Reklama

Lifestyle

Urzędnicza elegancja

Barbara Olearka
Dodano: 22.11.2012
305_urzedniczy_dress-code
Share
Udostępnij
Czy urzędnicza moda jest potrzebna? Na pewno, choćby po to, by uniknąć wpadek, które pozostają w pamięci petentów dużo dłużej i mocniej niż te poprawne stroje. A przecież paniom pracującym w urzędzie też można przedstawić propozycje kobiece i niebanalne. Długość w kolano, ołówkowe kroje spódnic i sukienek, dopasowane fasony żakietów można ożywić aktualnie modnymi detalami i już nie jest ani szaro, ani nudno. Pamiętajmy, że często więcej zasłaniając wyglądamy dużo bardziej kobieco i uwodzicielsko, niż zakładając bluzkę z dekoltem po pas. I jeszcze parę słów na temat propozycji dla Panów urzędników. Niestety nie tylko przedstawiciele tej profesji, ale też wielu innych modowo po prostu „odpuszczają”. Nie przywiązują najmniejszej wagi do swojego wyglądu, a szkoda. Zadbany i choć trochę przemyślany wizerunek potrafi nie tylko pozytywnie nastawić do nas otoczenie, w tym petentów przychodzących załatwić u nas konkretną sprawę.


Sukienka o długości w kolano. Ołówkowy dół. Niewielki dekolt. Krótki rękaw, zakrywający ramię. Sukienka ma wszelkie atuty stroju urzędniczego, a jednak nie jest tak do końca sztywno i skromnie. Ceglasty kolor, sterczące rękawy oraz tuby zdobiące sukienkę na całej długości, pozwalają poczuć się ubranej w nią urzędniczce kobieco i na czasie.
 
 
Do urzędu, w którym pracują tak ubrani pracownicy, każdy (a przynajmniej każda z nas) chodziłby z większą ochotą. Wystarczy postawić na dobrze skrojoną marynarkę, choć niekoniecznie wykończoną klasycznie kołnierzem i wyłogami (marynarka w prążek). Można z nich spokojnie zrezygnować na rzecz wykończenia bardziej awangardowego, jak w przypadku stalowej marynarki, wykończonej na gładko kontrastowym lamowaniem. Świetnie sprawdzają się też samowystarczalne kamizelki i bezrękawniki z dobrze kolorystycznie dobranymi koszulami. A krawaty, tak często przez mężczyzn nielubiane, mogą dodać całości dużo elegancji.

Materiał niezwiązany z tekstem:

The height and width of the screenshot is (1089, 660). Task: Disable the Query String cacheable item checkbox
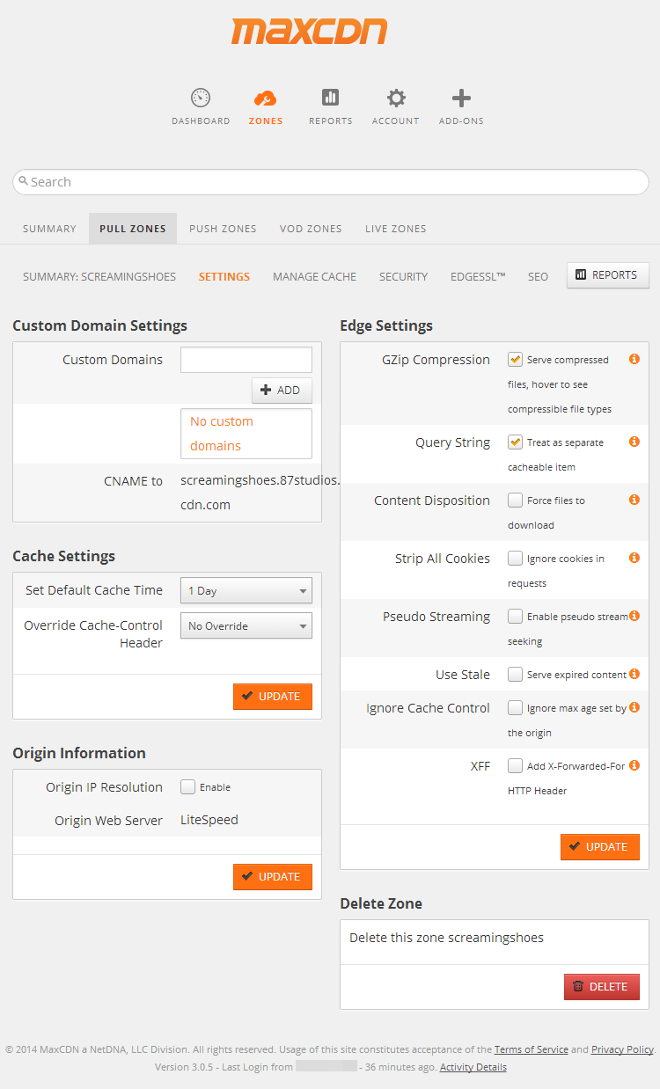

Garsonka to kolejny, absolutny standard damskiej mody urzędniczej. Niestety często dodaje ona nie tylko elegancji, ale także lat. Asymetryczna falbana na żakiecie, podkreślające linię bioder kieszenie, kontrastowe lamowania dodają jedynie elegancji nie lat. Lekko odstające kieszenie oraz trójkątne cięcia na żakiecie rzeźbią sylwetkę podkreślając talię.

 
Nie codziennie mamy ochotę na wyjście do pracy w spódnicy czy sukience. Spodnie dla urzędniczki? Czemu nie. Pod warunkiem, że nie są to poprzecierane dżinsy. Co innego spodnie z eleganckiej tkaniny, zaprasowane w kant. Do tego biała koszulowa bluzka. Męski krawat i szelki dodają wizerunkowi odrobinę pikanterii.
 
 
Bardzo klasyczna garsonka. Ciemny granat, pionowe cięcia na spódnicy, podniesione ramiona oraz falbany poniżej pasa w żakiecie wydłużają sylwetkę, a przecież smukłości nigdy dość. Całość ożywiona beżową bluzką z łamanym kołnierzykiem.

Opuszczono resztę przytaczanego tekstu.